**Records contained in a dataset**.
-=-=-

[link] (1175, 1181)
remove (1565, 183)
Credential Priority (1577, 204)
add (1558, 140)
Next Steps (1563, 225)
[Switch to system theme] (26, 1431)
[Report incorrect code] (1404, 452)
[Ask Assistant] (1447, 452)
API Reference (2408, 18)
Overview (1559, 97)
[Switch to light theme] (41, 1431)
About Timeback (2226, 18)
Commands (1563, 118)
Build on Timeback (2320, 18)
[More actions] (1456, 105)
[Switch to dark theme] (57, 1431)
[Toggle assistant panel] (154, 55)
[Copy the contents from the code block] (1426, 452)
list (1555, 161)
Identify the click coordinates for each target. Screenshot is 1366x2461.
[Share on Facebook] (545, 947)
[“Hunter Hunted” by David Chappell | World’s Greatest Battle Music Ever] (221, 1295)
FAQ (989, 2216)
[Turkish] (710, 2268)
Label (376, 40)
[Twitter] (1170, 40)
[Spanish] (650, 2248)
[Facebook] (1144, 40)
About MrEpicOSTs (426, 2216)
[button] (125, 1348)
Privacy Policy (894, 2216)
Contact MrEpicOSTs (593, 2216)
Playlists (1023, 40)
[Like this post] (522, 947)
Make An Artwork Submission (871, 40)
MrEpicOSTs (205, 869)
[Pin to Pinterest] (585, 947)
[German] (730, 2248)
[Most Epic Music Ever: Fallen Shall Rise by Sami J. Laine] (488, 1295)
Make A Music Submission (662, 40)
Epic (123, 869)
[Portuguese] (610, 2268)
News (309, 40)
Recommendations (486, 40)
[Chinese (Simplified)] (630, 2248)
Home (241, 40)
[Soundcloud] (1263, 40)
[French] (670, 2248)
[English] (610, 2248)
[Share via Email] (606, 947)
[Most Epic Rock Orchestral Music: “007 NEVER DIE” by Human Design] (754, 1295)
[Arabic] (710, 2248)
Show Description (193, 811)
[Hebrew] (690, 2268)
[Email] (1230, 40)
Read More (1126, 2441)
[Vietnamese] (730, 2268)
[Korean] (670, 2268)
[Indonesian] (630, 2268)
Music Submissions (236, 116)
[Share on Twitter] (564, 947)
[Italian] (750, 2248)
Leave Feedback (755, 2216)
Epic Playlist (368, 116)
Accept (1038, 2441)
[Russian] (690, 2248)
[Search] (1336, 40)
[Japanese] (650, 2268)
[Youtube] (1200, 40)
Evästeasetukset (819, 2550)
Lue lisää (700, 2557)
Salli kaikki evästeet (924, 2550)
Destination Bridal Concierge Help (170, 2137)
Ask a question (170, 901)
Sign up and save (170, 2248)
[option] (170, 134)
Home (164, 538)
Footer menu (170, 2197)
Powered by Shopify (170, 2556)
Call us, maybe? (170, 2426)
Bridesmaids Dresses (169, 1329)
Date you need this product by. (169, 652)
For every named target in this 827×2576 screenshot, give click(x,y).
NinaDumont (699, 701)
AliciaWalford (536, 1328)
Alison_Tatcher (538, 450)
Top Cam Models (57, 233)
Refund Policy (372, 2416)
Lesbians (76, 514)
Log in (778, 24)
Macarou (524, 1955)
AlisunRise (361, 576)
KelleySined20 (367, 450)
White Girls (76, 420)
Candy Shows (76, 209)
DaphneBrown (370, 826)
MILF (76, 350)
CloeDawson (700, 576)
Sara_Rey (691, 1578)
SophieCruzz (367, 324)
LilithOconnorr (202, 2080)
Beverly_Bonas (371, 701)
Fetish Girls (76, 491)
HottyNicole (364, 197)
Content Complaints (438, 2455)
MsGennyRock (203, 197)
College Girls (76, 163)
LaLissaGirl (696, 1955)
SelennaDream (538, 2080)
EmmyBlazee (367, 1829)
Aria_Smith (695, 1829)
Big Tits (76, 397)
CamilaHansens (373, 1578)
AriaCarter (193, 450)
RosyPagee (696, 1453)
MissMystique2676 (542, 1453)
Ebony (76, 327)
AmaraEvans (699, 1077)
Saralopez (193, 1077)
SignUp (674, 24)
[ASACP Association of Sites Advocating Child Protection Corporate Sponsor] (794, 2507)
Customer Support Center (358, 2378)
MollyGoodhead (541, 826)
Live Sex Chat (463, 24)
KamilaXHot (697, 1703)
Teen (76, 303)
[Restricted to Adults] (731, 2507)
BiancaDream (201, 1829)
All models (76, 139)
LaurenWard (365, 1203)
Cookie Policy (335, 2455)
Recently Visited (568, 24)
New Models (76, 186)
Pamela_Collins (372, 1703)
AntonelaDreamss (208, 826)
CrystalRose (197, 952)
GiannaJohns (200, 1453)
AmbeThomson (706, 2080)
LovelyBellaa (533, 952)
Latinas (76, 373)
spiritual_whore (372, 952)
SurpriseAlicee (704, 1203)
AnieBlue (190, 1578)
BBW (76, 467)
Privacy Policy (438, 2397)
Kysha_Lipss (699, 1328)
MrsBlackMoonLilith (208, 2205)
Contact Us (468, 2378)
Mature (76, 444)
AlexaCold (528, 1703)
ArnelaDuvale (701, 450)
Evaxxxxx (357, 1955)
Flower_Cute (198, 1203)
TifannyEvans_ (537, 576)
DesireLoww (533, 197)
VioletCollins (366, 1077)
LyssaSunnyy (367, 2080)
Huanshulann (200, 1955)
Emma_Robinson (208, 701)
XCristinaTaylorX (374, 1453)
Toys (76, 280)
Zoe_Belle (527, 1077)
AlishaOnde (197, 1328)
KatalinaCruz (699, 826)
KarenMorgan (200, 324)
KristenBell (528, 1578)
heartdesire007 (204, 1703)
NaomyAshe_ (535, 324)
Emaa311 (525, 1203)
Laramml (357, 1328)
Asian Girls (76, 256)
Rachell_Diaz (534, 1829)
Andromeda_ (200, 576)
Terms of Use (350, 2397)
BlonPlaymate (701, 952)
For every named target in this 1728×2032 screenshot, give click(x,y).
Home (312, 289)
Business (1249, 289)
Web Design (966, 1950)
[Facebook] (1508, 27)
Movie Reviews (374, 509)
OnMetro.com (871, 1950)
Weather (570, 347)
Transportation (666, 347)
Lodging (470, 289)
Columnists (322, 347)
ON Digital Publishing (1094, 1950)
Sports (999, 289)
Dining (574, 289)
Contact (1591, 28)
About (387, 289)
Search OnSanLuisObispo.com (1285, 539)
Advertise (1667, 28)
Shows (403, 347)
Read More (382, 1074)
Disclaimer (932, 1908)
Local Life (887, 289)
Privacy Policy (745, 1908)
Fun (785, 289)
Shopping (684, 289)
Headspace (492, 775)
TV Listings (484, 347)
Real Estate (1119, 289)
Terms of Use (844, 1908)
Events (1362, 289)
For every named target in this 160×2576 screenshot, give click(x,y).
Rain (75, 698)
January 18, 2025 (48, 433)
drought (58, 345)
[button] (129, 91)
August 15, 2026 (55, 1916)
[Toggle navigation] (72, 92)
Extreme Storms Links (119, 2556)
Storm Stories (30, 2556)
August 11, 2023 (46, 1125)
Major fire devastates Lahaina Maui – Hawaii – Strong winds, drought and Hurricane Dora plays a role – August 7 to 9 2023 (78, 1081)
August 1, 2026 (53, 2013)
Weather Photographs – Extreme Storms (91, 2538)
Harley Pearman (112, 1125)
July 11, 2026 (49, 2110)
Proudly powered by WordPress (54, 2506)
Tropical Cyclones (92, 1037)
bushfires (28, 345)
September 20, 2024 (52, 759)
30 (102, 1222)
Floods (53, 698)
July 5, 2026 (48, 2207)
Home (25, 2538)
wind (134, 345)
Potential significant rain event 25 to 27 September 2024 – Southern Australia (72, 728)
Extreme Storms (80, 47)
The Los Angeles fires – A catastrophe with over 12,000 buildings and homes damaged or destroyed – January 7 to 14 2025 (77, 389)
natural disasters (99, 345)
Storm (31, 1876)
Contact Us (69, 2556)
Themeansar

-=-=-

Give the number of lines in the entries that contain the word "click", without any other words.

4